Vaccines and Immunization

Biography

Biography: Qiyi(chee-e)

Abstract

Background: Molecular evidence has shown poliovirus vaccination induces an adaptive humoral immune response. In vitro experiments of polio-immune sera have been examined retrospectively in the context of the COVID-19 pandemic, but the induced antibodies that may cross-react with SARS-CoV-2 have yet to be analyzed in a controlled and prospective manner.

Objective: To evaluate and characterize the immune response to SARS-CoV-2 elicited in adults by IPV (inactivated poliovirus vaccine).

Design: Single arm, open-label, pre-post vaccine immunogenicity trial

Setting: San Diego, CA (USA), November 2020 on going.

Participants: Adults between the ages of 18-80 with no active infectious disease, history of COVID-19 or prior COVID-19 vaccination.
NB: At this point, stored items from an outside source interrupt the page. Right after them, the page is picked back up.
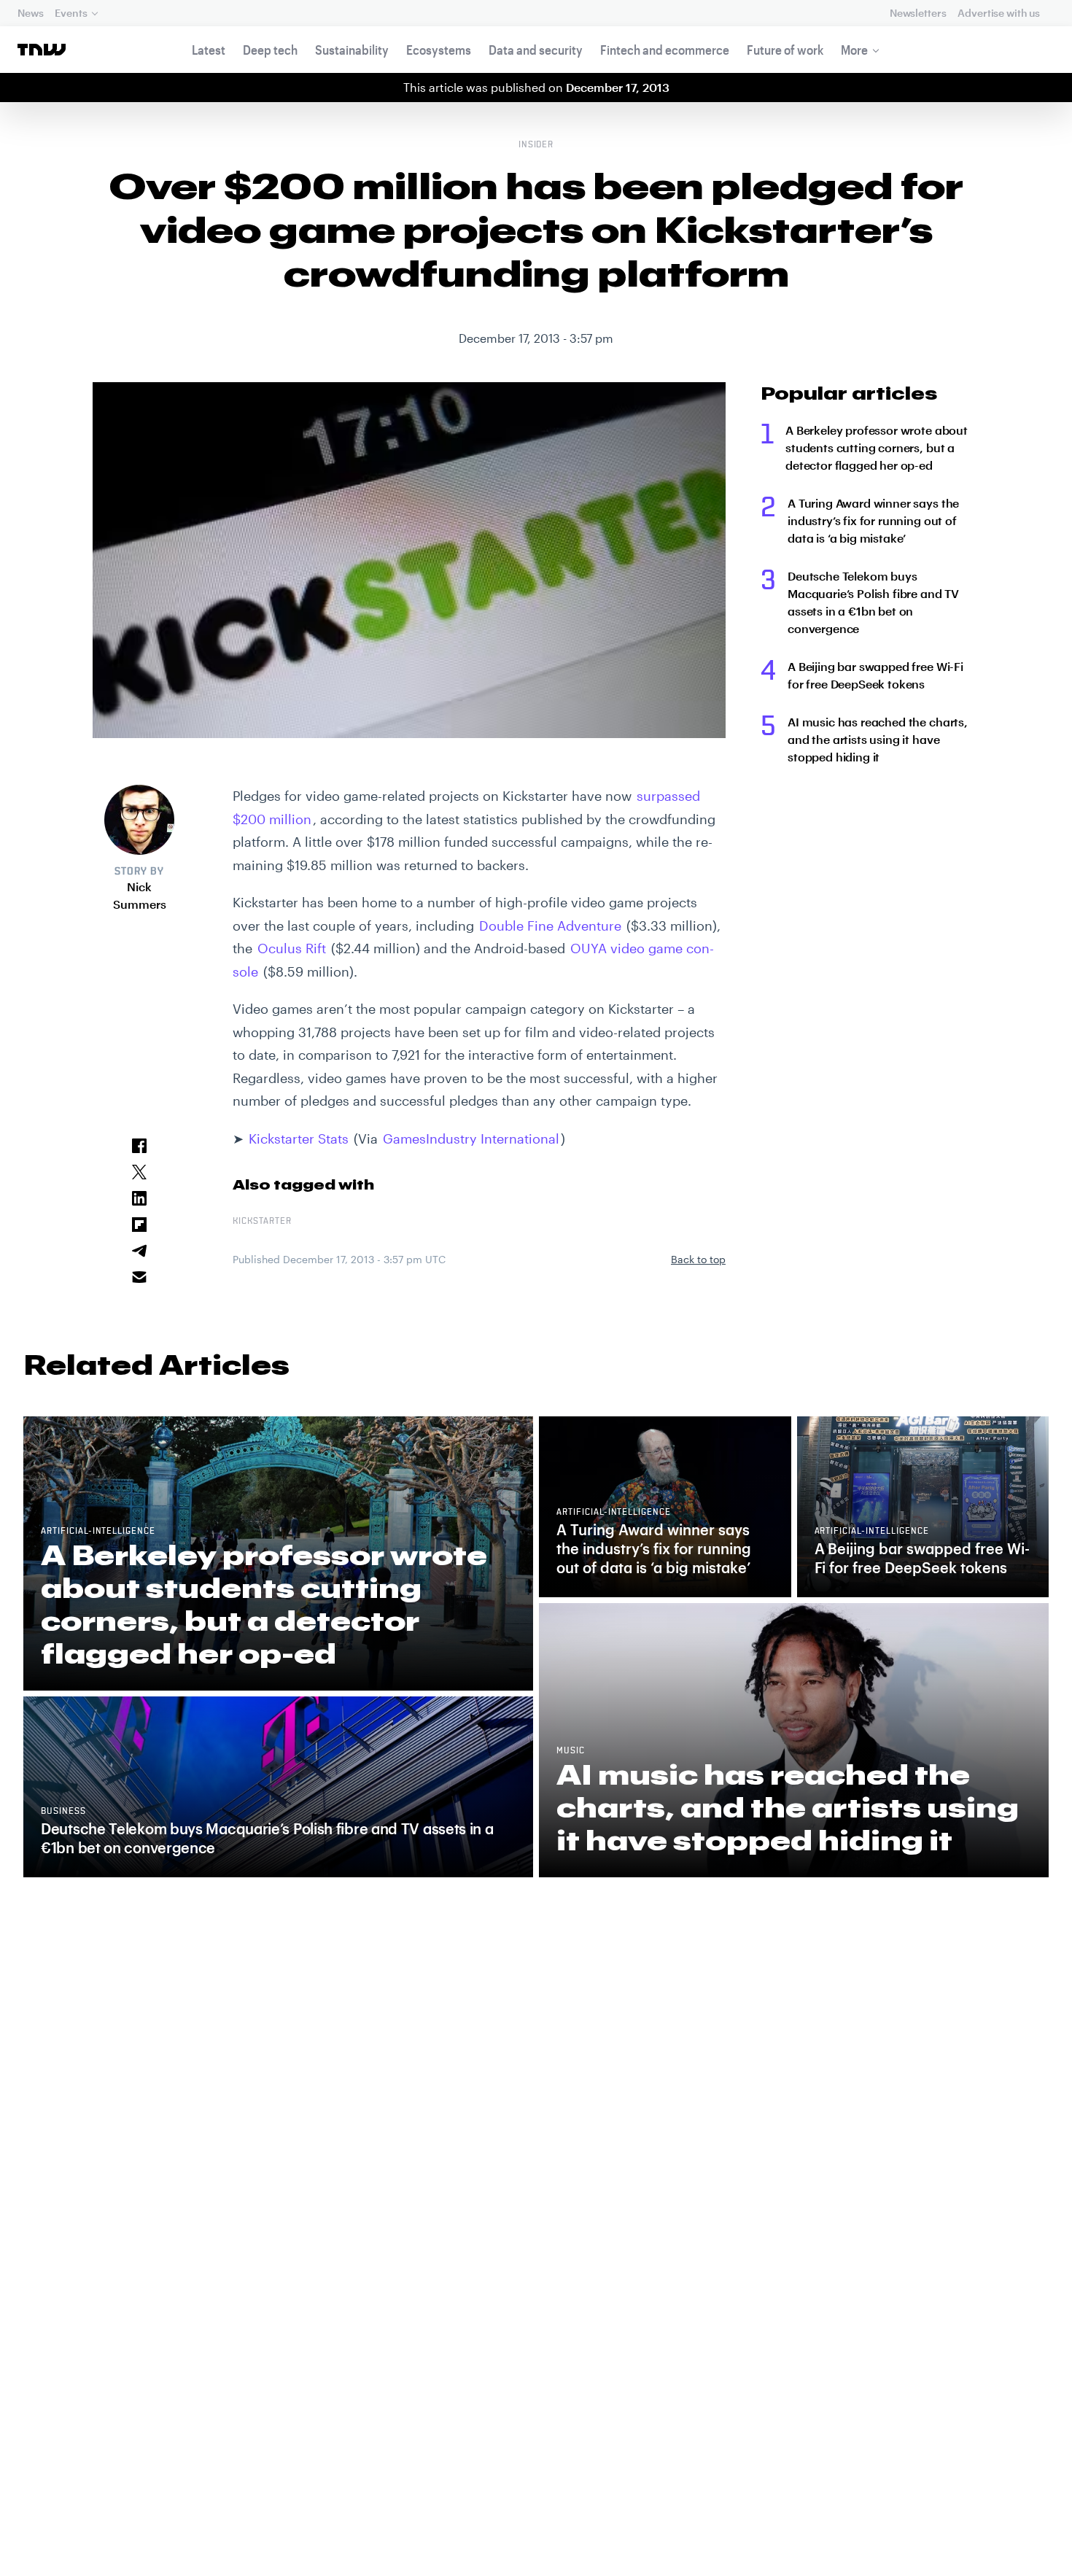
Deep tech (270, 50)
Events (71, 13)
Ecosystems (438, 50)
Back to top (698, 1259)
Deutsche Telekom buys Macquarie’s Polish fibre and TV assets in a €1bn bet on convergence (873, 602)
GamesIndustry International (471, 1138)
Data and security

Interventions: All participants received IPV (IPOL, Sanofi Pasteur) by intramuscular injection.

Measurements: Blood specimens collected at baseline (pre-inoculation) and 28±3 days post-inoculation were tested for polio antigens using Enzyme-Linked Immunosorbent Assays (ELISA). Viral replication via RNA-dependent RNA polymerase (RdRp) enzymatic activity was measured to the polio-immunized sera.

Results: A total of 298 of the 300 enrolled participants completed both on-site visits. Comparing the baseline (Day 1) and Day 28 measurements, 261 of the 298 paired samples (87.6%) demonstrated a positive increase in antibody titers, 30 (10.1%) decreased and 7 (2.3%) had no change. Samples that demonstrated no change or a decrease in titers from pre- to post-inoculation had high titer levels at baseline. Of the 298 polio-immune serum samples, 47 were randomly selected for RdRp enzymatic activity testing, and all samples (100%) demonstrated inhibition of RdRp function, inhibition of SARS-CoV-2-induced Cyto Pathic Effects (CPE) in Vero cell culture, and a clear demonstration that IPV immunization raises antibodies that recognize the RNA-dependent-RNA-polymerase (RdRp) proteins of both poliovirus and SARS-CoV-2. Additionally, our retrospective study demonstrated adults re-immunized with IPV exhibited similar antibody responses to both poliovirus and SARS-CoV-2 RdRp, compared to children who received IPV as part of their childhood vaccinations. Across all ages, poliovirus vaccination produces antibodies that inhibit RdRp function, thereby preventing viral replication that may cause disease progression in infected individuals. The study results provide robust data that poliovirus vaccines can generate strong adaptive immune responses against SARS-CoV-2, providing protection from infection. Serologically, we found poliovirus vaccination significantly increases antibody titers (p<0.0001). Clinically, only 1.67% of the studied population reported testing positive for COVID-19, which can be compared to the local infection rate among the general population at that time, 8.83% (p<0.0001, z=4.677 [95% CI (0.54,3.85)]). Those who did test positive for COVID-19 only experienced mild symptoms for 1-3 days, if at all. Moreover, no one in the clinical trial was hospitalized (0%) or died (0%) due to COVID-19, which may be compared to the rates in the local population, with 5.5% of the general public being hospitalized and 1.3% dying from COVID-19 (p<0.0001, z=6.21; p<0.01, z=2.73, respectively).

Limitations: Participants were not routinely tested for COVID-19, though known exposures were reported, and COVID-19 PCR results were documented.

Conclusion: A single dose of IPV induces a significant increase in antibody titers, which can cross-react with SARS-CoV-2. This prospective clinical trial confirms findings from retrospective studies that polio-immune sera demonstrate inhibition of viral replication and IPV can affect SARS-CoV-2 RdRp reactivity.